* Brief:
Find the line with "Tap Leixões' red card icon" in the data below, then restate it and all remaining lines exactly, adding nothing.

* Listed entries:
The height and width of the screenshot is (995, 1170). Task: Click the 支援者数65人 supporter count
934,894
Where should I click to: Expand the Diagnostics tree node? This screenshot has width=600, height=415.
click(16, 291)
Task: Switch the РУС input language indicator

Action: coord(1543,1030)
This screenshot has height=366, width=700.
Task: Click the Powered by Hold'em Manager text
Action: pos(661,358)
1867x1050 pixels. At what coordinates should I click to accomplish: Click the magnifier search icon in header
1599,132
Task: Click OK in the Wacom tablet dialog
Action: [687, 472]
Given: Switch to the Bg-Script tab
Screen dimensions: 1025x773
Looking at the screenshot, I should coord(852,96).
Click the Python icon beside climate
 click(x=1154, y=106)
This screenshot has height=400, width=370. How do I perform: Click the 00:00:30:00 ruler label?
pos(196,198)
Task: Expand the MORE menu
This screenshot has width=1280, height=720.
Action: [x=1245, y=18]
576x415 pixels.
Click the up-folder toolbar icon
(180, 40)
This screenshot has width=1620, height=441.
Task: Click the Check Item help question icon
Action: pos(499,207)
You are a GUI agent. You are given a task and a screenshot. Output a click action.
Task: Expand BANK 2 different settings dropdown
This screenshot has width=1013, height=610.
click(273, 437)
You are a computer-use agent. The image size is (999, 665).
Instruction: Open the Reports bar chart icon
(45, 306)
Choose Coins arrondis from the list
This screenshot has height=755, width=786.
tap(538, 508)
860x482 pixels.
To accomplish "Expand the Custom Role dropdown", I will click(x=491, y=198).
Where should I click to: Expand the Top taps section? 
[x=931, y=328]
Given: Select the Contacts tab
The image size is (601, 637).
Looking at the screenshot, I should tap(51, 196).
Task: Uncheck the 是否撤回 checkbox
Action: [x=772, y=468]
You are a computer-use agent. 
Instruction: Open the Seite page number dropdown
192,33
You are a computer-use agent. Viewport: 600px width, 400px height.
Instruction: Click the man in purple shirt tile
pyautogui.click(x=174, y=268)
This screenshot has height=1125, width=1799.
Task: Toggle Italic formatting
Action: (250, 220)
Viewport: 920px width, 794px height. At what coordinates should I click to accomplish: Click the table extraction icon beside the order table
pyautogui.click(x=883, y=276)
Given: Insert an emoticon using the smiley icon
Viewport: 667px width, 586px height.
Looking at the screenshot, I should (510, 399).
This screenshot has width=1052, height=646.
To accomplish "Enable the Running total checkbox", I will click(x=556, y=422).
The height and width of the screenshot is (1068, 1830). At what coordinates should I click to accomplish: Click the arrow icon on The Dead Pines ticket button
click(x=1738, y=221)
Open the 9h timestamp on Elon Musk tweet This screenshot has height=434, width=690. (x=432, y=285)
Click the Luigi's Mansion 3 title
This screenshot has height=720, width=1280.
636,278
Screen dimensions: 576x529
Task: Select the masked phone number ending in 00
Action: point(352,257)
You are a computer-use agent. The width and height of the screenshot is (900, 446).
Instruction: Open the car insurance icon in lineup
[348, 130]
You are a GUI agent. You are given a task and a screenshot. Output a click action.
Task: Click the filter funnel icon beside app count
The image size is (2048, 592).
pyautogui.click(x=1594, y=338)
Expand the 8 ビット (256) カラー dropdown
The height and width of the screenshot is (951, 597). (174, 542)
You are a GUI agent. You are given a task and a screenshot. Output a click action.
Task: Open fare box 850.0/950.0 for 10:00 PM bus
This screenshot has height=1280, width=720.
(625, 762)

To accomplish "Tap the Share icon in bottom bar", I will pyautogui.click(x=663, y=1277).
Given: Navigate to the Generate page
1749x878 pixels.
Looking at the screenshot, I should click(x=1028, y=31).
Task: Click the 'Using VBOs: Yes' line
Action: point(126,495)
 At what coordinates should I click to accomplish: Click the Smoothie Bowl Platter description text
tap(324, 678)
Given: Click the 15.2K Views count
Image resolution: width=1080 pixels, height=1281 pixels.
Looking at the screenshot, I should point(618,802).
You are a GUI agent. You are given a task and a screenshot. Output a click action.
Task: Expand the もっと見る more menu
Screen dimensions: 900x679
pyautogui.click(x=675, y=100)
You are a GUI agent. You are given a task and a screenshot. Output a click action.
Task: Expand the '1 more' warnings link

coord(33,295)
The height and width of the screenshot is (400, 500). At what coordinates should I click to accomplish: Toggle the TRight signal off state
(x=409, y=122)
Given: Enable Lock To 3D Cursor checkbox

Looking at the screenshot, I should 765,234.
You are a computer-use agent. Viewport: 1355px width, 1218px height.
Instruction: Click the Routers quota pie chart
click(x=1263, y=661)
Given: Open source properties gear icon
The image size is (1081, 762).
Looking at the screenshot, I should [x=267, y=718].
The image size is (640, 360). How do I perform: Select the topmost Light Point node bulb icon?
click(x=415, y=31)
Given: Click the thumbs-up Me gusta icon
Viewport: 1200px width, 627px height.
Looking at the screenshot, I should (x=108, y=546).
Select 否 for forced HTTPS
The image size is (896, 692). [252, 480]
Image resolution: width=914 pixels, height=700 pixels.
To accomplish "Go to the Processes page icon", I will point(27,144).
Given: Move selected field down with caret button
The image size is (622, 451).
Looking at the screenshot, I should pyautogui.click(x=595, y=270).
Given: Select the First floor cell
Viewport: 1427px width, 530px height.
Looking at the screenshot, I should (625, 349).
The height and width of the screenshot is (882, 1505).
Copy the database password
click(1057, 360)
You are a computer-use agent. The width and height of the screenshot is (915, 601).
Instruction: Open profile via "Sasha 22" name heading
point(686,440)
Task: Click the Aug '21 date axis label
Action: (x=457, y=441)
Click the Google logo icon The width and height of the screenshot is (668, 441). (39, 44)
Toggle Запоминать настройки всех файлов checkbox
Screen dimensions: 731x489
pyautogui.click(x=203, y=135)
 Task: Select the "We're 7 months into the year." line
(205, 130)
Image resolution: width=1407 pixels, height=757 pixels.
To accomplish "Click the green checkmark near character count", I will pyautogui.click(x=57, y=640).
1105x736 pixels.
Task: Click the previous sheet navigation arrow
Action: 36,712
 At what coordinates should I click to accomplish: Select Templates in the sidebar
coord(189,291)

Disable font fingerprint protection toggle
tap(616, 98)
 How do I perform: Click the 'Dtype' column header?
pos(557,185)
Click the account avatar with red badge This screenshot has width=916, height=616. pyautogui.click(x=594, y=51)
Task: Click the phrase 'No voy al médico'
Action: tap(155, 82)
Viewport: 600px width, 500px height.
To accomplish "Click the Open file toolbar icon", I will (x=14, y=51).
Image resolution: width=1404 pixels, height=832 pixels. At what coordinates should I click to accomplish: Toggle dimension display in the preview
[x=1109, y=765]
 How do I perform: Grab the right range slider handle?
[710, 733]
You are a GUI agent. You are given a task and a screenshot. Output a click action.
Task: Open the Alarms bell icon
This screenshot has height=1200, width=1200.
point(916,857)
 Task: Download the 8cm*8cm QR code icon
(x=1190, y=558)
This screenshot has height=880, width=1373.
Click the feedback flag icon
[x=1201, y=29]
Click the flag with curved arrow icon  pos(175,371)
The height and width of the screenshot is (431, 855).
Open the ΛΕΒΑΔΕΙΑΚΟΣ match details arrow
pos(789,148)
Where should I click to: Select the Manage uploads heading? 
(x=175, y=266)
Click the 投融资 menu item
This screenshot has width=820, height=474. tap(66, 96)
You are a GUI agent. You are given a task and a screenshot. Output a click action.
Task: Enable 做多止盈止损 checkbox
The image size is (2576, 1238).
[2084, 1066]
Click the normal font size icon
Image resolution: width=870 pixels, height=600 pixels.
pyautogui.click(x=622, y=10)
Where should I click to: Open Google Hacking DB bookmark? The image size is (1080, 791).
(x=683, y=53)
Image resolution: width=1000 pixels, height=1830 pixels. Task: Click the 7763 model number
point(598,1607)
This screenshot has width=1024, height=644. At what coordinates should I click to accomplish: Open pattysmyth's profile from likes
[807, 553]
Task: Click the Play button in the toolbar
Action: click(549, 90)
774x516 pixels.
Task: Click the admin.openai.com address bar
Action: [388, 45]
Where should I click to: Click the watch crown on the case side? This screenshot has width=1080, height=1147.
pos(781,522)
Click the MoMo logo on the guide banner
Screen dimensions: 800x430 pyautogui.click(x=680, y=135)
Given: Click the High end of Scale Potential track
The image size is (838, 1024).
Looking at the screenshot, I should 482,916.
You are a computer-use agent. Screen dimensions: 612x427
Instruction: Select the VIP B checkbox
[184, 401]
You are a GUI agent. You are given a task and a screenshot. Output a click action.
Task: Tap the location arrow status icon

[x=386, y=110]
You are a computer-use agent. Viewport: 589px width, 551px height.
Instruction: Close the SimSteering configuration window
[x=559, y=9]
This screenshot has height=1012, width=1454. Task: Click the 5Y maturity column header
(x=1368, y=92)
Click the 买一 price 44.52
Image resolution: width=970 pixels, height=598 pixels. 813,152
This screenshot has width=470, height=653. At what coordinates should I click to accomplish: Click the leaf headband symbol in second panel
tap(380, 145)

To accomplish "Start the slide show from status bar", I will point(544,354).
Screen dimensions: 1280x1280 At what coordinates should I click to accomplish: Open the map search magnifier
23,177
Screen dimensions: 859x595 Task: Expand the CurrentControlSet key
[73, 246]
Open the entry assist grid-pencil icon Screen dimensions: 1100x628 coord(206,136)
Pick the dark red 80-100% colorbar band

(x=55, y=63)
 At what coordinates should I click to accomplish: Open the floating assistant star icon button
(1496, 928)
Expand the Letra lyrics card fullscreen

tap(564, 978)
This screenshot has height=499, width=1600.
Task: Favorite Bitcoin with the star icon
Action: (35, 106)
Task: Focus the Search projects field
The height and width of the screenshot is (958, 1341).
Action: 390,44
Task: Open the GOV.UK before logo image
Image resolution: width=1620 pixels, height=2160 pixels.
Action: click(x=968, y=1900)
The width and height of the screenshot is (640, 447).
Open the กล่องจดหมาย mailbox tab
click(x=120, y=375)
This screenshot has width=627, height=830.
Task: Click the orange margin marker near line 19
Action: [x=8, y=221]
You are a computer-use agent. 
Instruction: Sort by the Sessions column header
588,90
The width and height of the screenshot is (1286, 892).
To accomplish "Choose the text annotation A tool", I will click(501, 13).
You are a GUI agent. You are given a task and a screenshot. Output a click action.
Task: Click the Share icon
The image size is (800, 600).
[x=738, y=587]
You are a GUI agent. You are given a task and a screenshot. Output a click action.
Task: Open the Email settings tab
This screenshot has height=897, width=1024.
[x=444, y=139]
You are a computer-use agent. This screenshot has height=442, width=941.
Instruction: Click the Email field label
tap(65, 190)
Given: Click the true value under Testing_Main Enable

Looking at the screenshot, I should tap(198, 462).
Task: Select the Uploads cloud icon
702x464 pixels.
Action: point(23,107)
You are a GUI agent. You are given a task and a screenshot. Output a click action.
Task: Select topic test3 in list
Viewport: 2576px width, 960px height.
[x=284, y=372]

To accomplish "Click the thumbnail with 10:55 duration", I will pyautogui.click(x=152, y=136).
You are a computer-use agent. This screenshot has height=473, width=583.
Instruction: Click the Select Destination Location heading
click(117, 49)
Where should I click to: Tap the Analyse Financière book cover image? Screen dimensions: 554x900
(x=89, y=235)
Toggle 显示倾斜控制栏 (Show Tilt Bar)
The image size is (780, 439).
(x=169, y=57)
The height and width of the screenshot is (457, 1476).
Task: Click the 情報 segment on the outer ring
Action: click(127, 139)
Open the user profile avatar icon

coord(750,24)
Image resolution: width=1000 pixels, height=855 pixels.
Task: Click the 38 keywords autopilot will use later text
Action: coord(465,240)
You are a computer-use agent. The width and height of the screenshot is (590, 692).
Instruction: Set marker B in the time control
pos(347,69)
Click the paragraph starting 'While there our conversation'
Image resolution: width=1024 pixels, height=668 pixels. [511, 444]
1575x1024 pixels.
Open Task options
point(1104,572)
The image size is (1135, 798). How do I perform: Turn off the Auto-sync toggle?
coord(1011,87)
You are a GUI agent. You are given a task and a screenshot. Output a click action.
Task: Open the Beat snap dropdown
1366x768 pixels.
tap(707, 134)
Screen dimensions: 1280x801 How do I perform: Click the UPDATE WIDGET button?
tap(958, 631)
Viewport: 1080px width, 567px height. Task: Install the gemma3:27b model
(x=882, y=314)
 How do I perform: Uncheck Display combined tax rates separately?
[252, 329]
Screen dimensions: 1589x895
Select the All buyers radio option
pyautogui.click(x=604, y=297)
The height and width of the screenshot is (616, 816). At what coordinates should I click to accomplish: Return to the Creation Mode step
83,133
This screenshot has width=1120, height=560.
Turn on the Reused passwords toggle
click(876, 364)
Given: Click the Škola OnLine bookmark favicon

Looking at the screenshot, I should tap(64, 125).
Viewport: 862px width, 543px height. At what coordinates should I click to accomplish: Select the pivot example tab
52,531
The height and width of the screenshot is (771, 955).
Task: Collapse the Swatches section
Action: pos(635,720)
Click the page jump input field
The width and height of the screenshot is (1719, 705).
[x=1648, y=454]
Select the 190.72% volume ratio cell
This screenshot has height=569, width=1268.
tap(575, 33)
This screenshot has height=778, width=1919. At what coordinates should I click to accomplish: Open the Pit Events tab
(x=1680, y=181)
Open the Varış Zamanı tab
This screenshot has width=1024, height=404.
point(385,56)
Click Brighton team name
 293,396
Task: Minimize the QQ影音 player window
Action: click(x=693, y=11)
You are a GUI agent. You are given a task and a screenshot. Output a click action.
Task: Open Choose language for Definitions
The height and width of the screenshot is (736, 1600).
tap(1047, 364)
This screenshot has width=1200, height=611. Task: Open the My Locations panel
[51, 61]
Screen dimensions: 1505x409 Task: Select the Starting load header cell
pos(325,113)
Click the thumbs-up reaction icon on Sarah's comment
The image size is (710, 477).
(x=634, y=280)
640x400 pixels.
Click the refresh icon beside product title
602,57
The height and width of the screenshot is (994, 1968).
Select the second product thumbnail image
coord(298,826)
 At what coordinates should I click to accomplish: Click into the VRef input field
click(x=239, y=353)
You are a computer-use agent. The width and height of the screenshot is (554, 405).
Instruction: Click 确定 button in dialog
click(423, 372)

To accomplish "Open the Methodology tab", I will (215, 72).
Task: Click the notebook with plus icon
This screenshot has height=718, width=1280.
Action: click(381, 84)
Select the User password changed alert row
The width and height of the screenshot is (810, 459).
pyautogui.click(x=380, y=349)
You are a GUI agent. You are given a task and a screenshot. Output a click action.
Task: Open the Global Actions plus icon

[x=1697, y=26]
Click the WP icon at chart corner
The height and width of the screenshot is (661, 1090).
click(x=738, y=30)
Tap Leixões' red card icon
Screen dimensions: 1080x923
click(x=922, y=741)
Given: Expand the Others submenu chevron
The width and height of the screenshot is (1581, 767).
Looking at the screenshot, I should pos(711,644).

* Answer to this exercise:
Tap Leixões' red card icon
Screen dimensions: 1080x923
click(x=922, y=741)
Given: Expand the Others submenu chevron
The width and height of the screenshot is (1581, 767).
Looking at the screenshot, I should pos(711,644).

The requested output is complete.